ISTRUZIONI
Filtra le voci qui sotto e riporta ogni riga in cui compare la parola "perform".

ESTRATTI DELLE VOCI
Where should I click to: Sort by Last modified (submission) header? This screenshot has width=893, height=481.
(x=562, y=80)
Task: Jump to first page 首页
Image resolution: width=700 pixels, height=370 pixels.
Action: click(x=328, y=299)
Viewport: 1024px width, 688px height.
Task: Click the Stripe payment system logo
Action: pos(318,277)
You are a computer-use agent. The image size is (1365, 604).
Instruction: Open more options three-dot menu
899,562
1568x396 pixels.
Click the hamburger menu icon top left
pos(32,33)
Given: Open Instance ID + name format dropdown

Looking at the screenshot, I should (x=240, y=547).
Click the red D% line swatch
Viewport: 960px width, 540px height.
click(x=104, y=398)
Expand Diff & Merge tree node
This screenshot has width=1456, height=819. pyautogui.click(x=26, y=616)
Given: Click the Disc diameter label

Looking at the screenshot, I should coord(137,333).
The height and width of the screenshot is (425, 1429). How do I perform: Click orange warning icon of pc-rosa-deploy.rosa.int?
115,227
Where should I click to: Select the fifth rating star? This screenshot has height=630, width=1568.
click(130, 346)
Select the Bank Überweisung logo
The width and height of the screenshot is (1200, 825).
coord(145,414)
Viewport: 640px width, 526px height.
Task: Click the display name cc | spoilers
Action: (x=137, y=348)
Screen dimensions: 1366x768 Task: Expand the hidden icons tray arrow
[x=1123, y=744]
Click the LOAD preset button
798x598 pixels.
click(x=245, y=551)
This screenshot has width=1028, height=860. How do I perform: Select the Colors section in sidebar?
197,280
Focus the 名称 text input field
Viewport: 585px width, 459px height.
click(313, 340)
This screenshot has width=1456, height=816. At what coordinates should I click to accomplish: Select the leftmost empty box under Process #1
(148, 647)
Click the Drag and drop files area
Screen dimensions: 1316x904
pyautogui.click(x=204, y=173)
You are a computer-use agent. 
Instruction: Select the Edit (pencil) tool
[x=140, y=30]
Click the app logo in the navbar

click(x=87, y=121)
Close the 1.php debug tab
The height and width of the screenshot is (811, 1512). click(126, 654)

RISPOSTA ALL'ESERCIZIO
The height and width of the screenshot is (425, 1429). How do I perform: Click orange warning icon of pc-rosa-deploy.rosa.int?
This screenshot has width=1028, height=860. How do I perform: Select the Colors section in sidebar?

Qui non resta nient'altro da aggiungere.